【ニューヨーク=上塚真由】米紙ウォールストリート・ジャーナル(電子版)は3日、会社法違反(特別背任)などの罪で起訴され、保釈中にレバノンへ逃亡した日産自動車前会長、カルロス・ゴーン被告(65)が日本を出国する際、音響機器用の黒い大きなケースに潜んでプライベートジェット機に乗り込んだと報じた。
同紙は、トルコ当局の捜査状況に詳しい情報筋の話として伝えた。ゴーン被告の脱出には、米民間警備業者の男性2人が同行していたとしている。
ゴーン被告を乗せたジェット機は12月29日夜に関西国際空港を離陸し、30日朝にトルコ・イスタンブールの空港に到着。ゴーン被告は空港で強い雨の中、90メートルほど車で移動し、小型ジェット機に乗り継いで同日中にレバノンに到着した。
関係者によると、被告が利用した2つのジェット機を貸し出したトルコの民間航空会社MNG航空がフライト後に、2つの黒いケースを発見。うち1つにはスピーカーが入っていた。
MNGの従業員は捜査当局に調べに対し、黒いケースが脱出のために使われたと供述しているという。

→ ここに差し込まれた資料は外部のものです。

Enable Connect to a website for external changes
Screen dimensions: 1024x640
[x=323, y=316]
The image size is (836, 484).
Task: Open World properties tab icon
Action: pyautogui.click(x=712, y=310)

一方、被告に同行した警備業者2人のうち1人は元陸軍特殊部隊員で、民間の警備業界では知られた存在だった。ゴーン被告の脱出に先立ち、2人はドバイからプライベートジェット機に乗り、関西国際空港に12月29日午前に到着。ドバイから黒いケース2つが搭載された記録が残っているという。